◆ **Task**
Exact copies of all the entries are required, and no pictures should appear in them.

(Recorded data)
§

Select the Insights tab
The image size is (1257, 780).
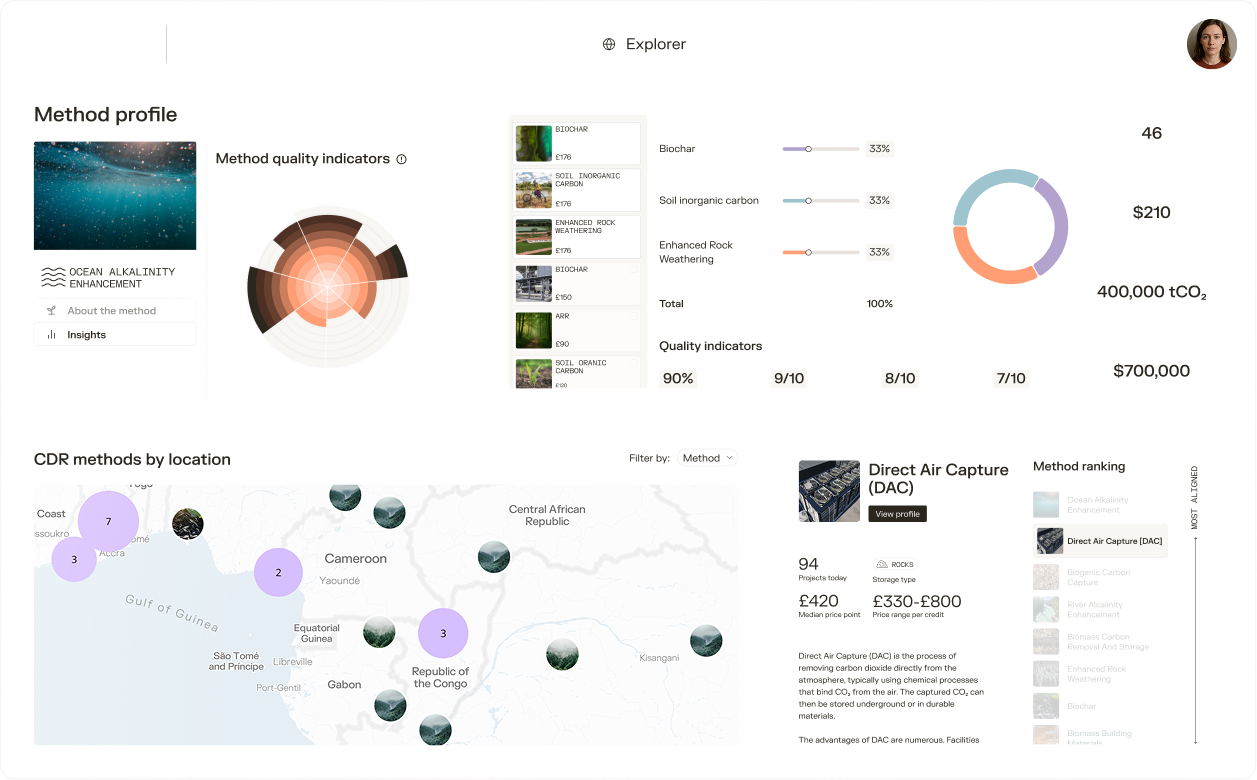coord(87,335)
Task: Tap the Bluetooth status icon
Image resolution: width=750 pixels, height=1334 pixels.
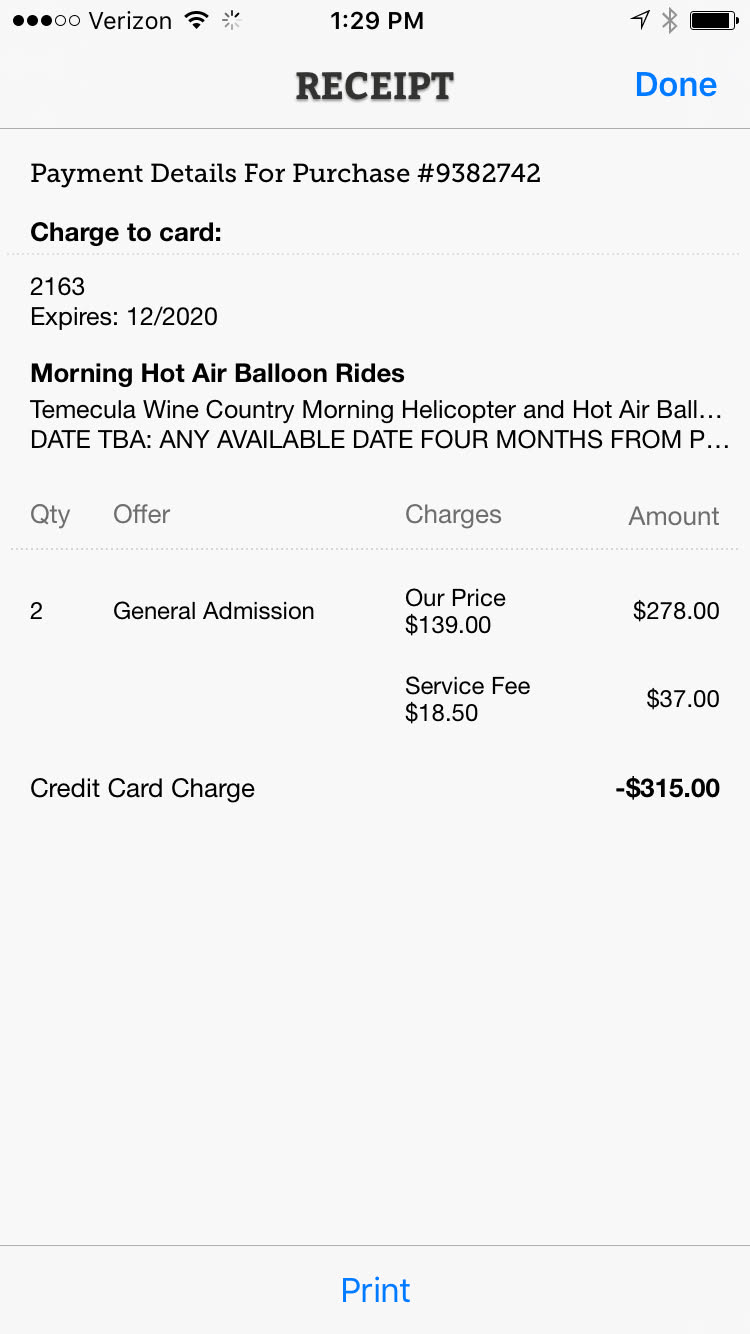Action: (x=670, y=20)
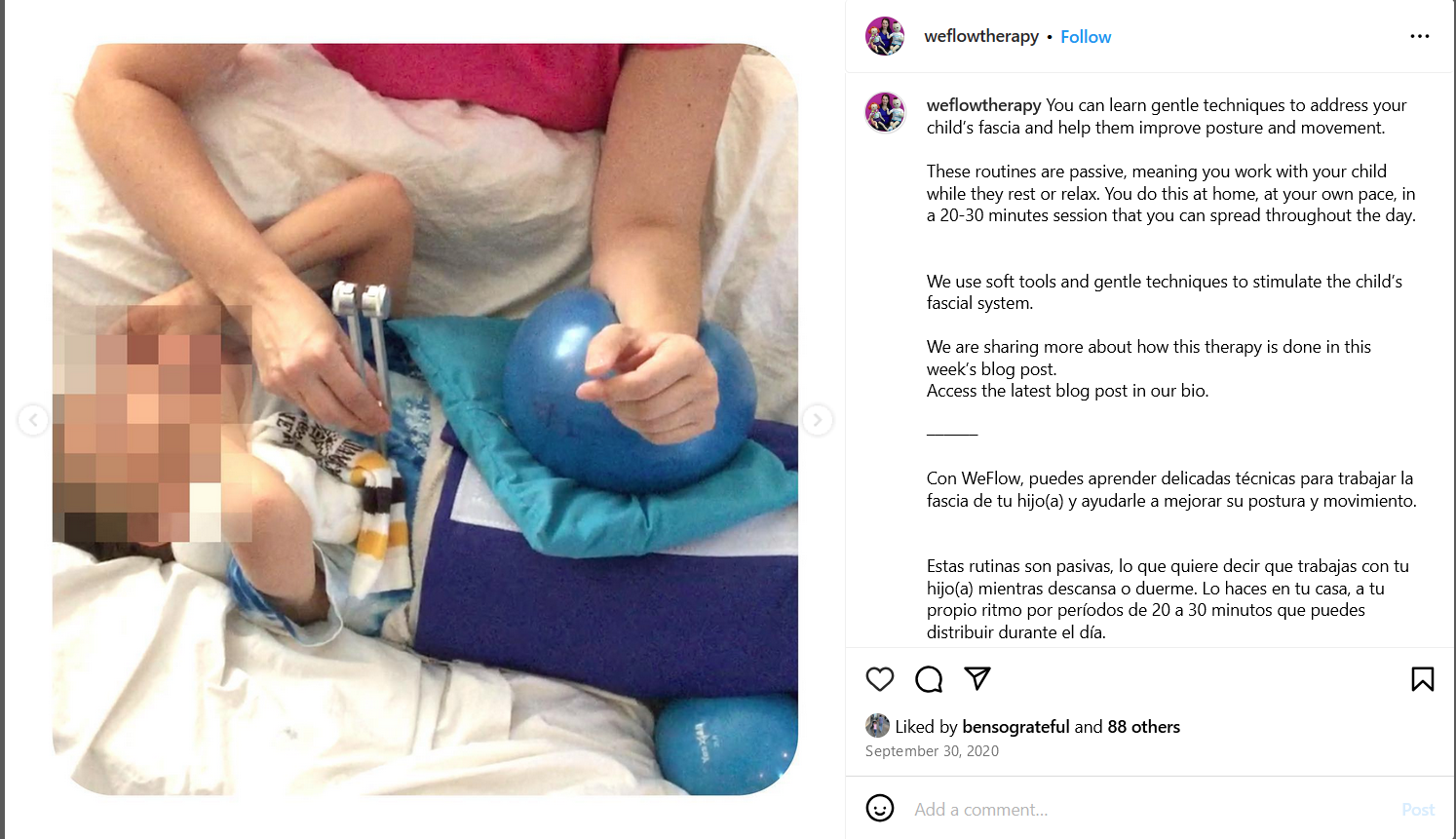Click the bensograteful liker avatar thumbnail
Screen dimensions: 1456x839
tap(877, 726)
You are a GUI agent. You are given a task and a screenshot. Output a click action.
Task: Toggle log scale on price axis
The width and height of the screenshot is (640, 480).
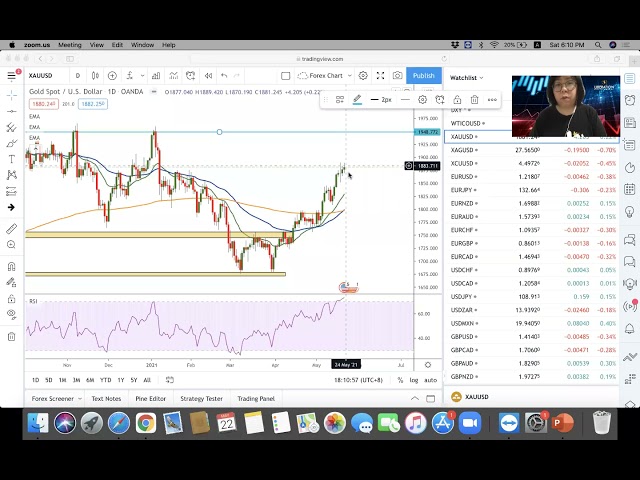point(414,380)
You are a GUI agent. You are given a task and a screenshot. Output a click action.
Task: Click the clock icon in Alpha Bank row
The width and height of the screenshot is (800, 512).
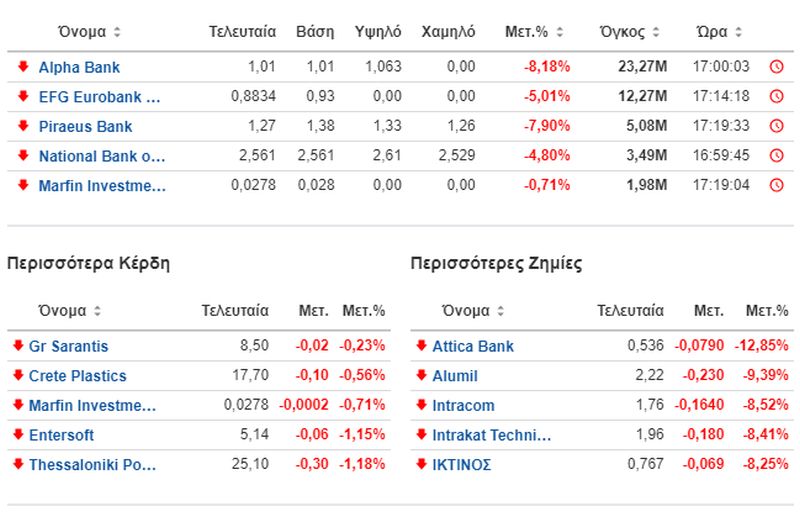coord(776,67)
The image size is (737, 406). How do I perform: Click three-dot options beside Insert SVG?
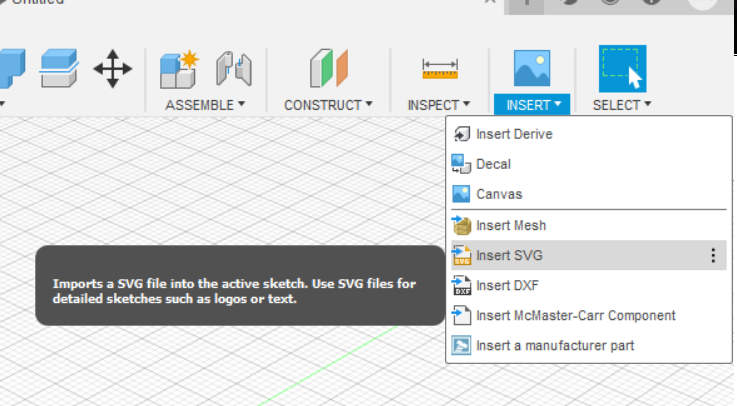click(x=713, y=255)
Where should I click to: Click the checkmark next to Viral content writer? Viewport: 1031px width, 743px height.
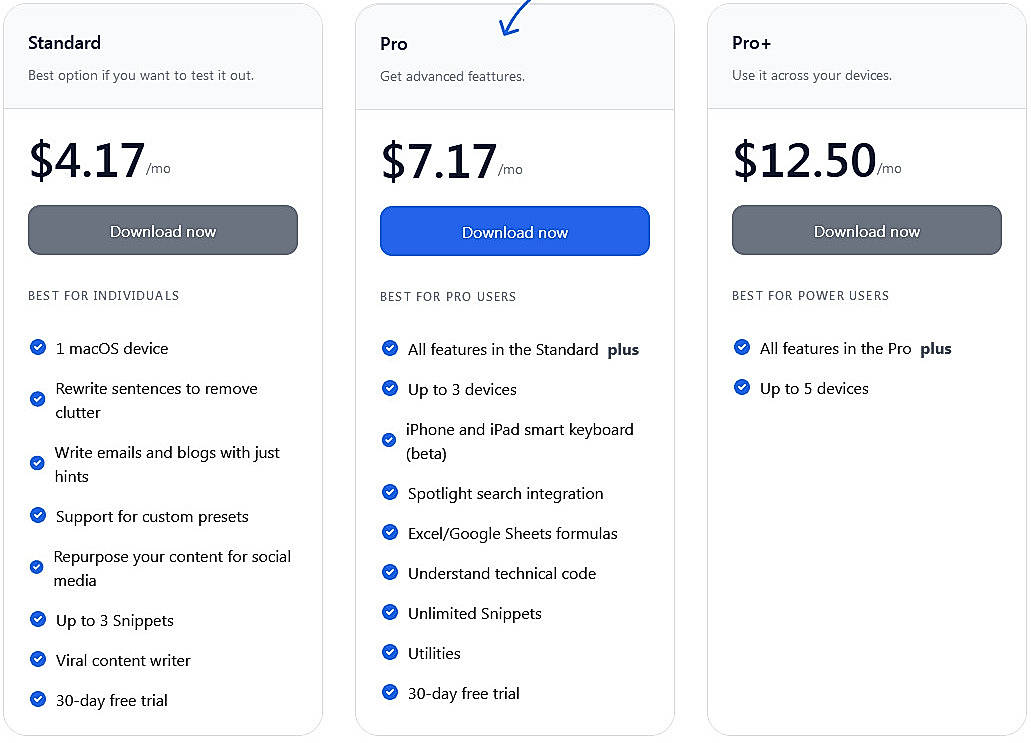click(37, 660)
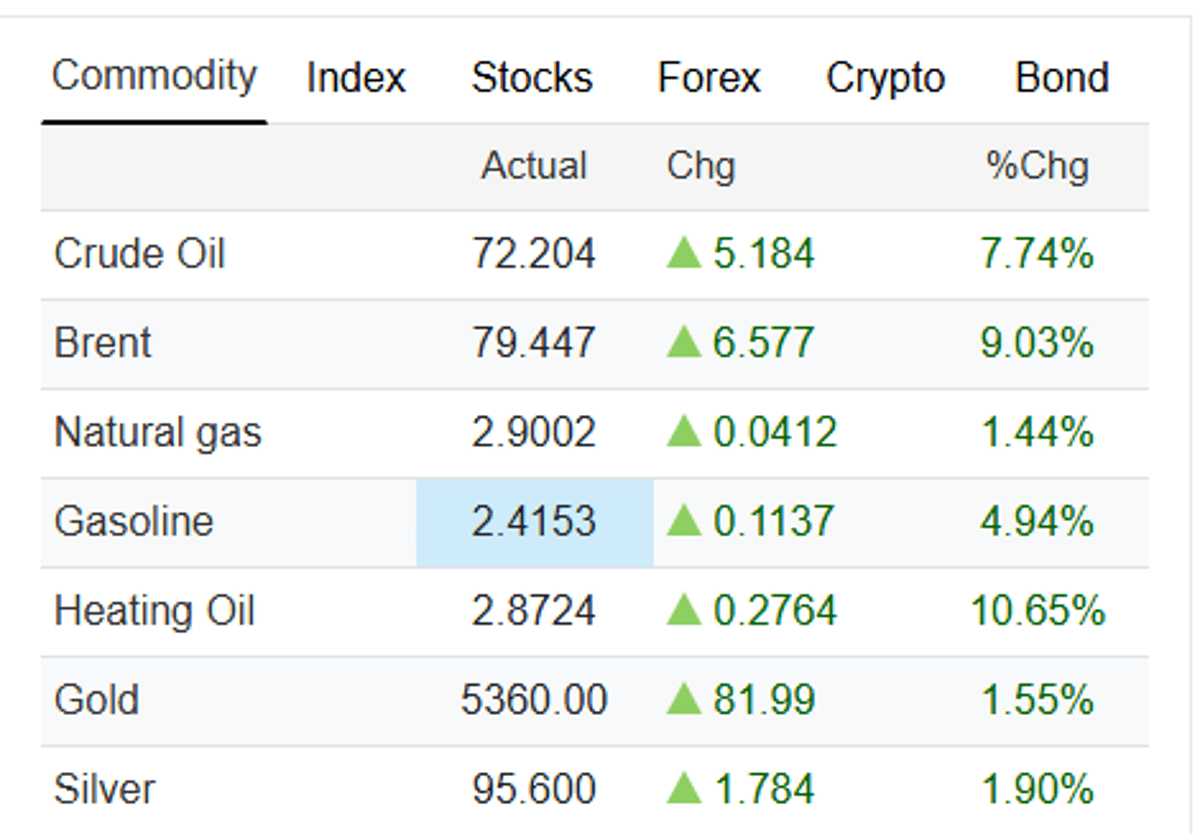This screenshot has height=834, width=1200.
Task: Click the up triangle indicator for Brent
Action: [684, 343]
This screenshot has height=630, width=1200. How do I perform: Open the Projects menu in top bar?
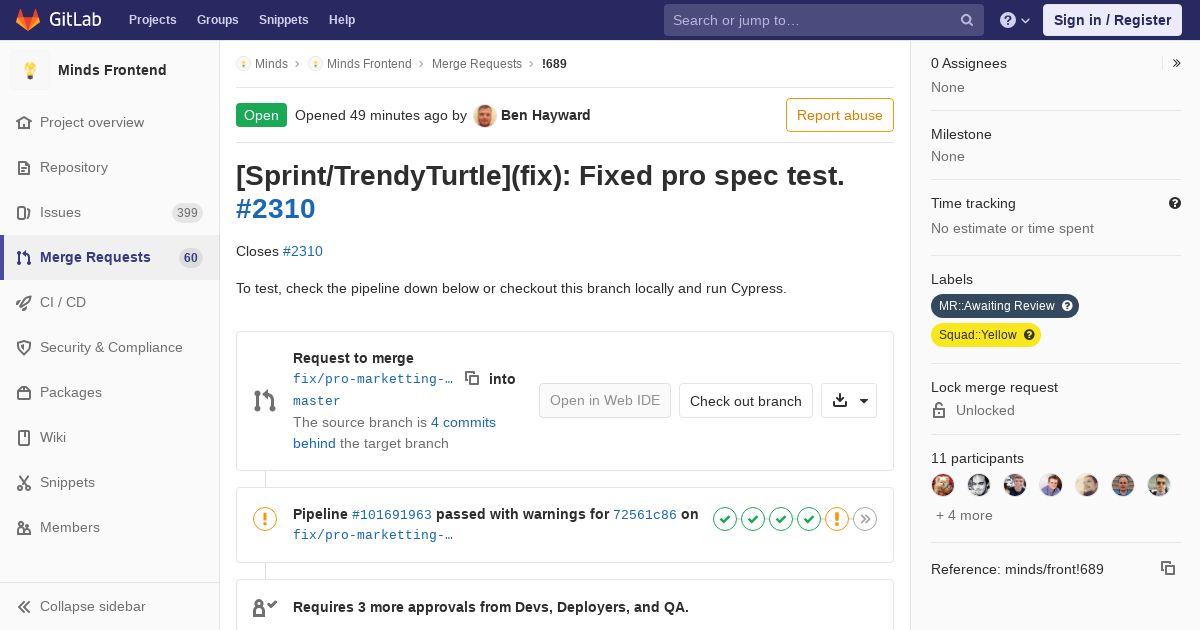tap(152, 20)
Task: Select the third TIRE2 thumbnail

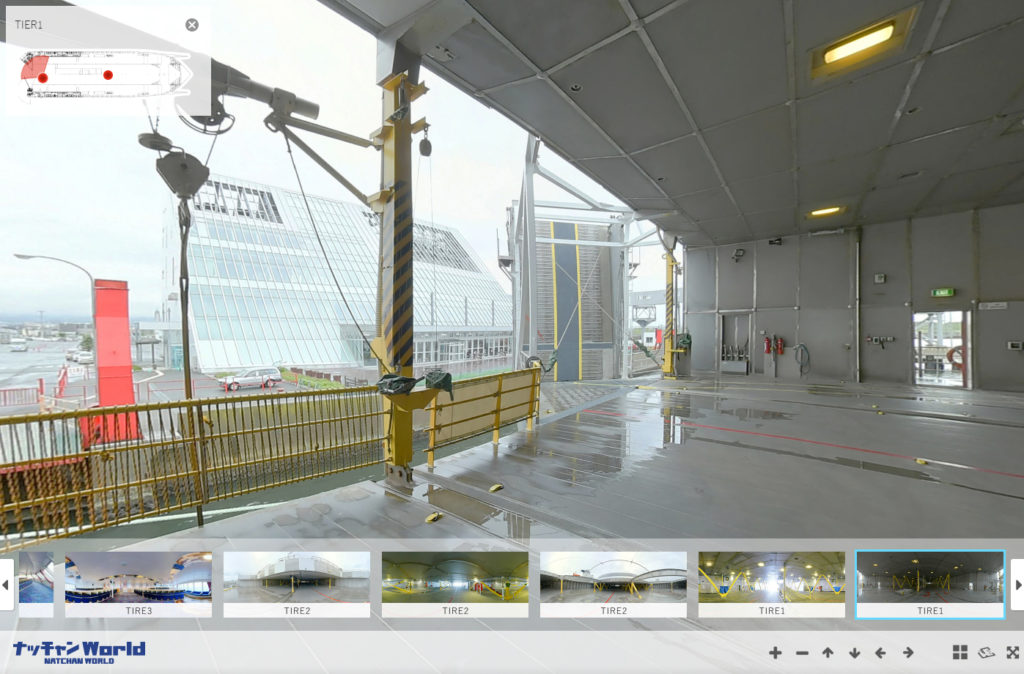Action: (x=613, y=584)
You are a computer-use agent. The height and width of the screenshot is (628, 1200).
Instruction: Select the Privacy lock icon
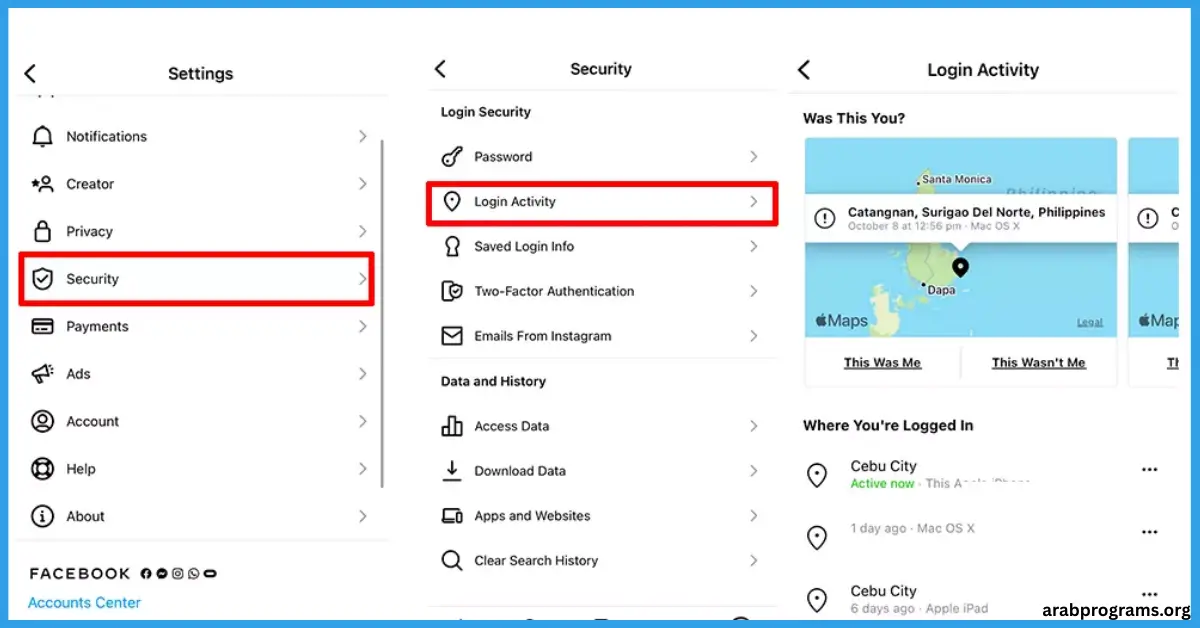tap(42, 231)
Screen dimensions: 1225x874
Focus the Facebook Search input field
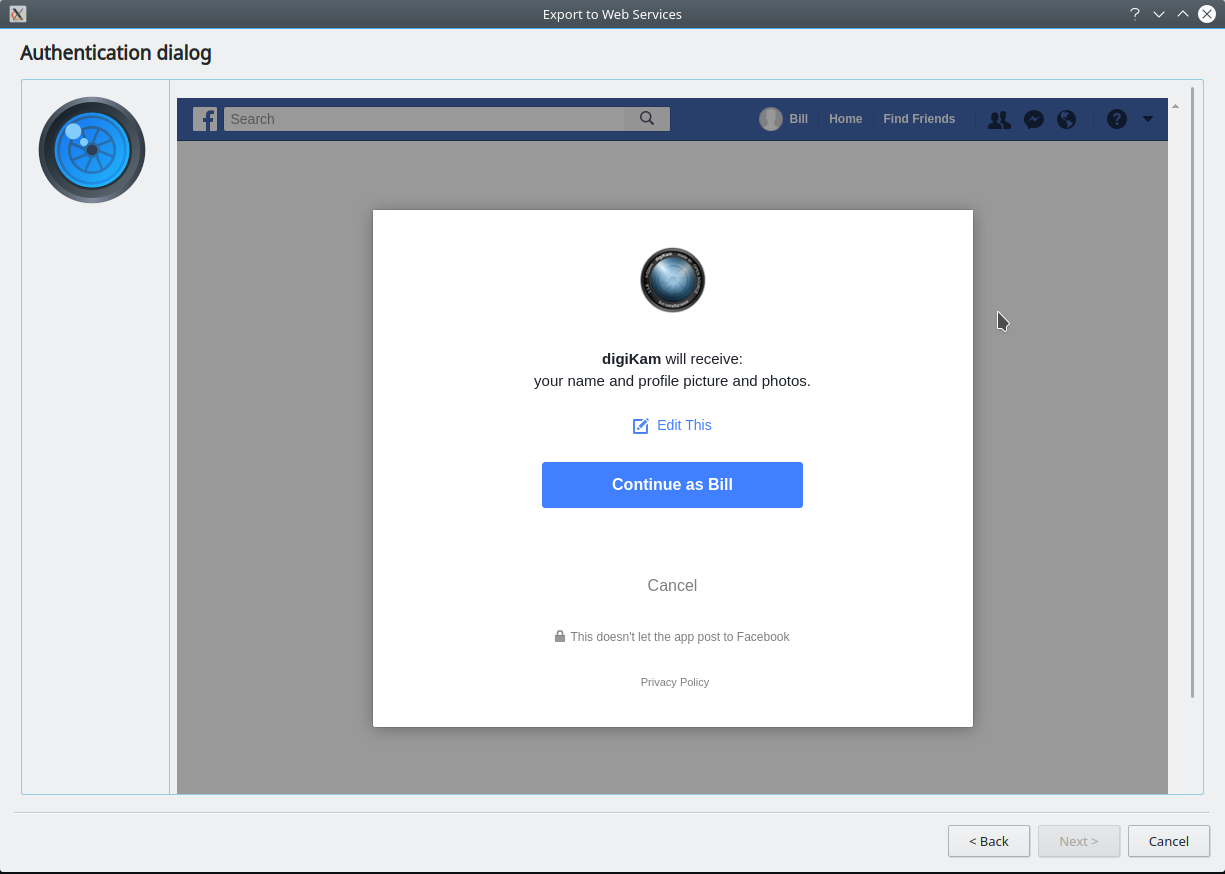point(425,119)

§

◆ **Completed task**
Select the Insights tab
The image size is (1257, 780).
coord(87,335)
Task: Tap the Bluetooth status icon
Image resolution: width=750 pixels, height=1334 pixels.
Action: (x=670, y=20)
Click the bensograteful liker avatar thumbnail
Screen dimensions: 1456x839
tap(877, 726)
You are a GUI agent. You are given a task and a screenshot. Output a click action.
Task: Toggle log scale on price axis
The width and height of the screenshot is (640, 480).
point(414,380)
You are a GUI agent. You are given a task and a screenshot. Output a click action.
Task: Click the clock icon in Alpha Bank row
The width and height of the screenshot is (800, 512).
coord(776,67)
The image size is (737, 406). How do I perform: Click three-dot options beside Insert SVG?
click(x=713, y=255)
Where should I click to: Click the checkmark next to Viral content writer? Viewport: 1031px width, 743px height.
click(37, 660)
This screenshot has height=834, width=1200.
Task: Click the up triangle indicator for Brent
Action: [684, 343]
This screenshot has height=630, width=1200. How do I perform: Open the Projects menu in top bar?
tap(152, 20)
Task: Select the third TIRE2 thumbnail

Action: (x=613, y=584)
You are a computer-use agent. The height and width of the screenshot is (628, 1200).
Instruction: Select the Privacy lock icon
tap(42, 231)
Screen dimensions: 1225x874
Focus the Facebook Search input field
point(425,119)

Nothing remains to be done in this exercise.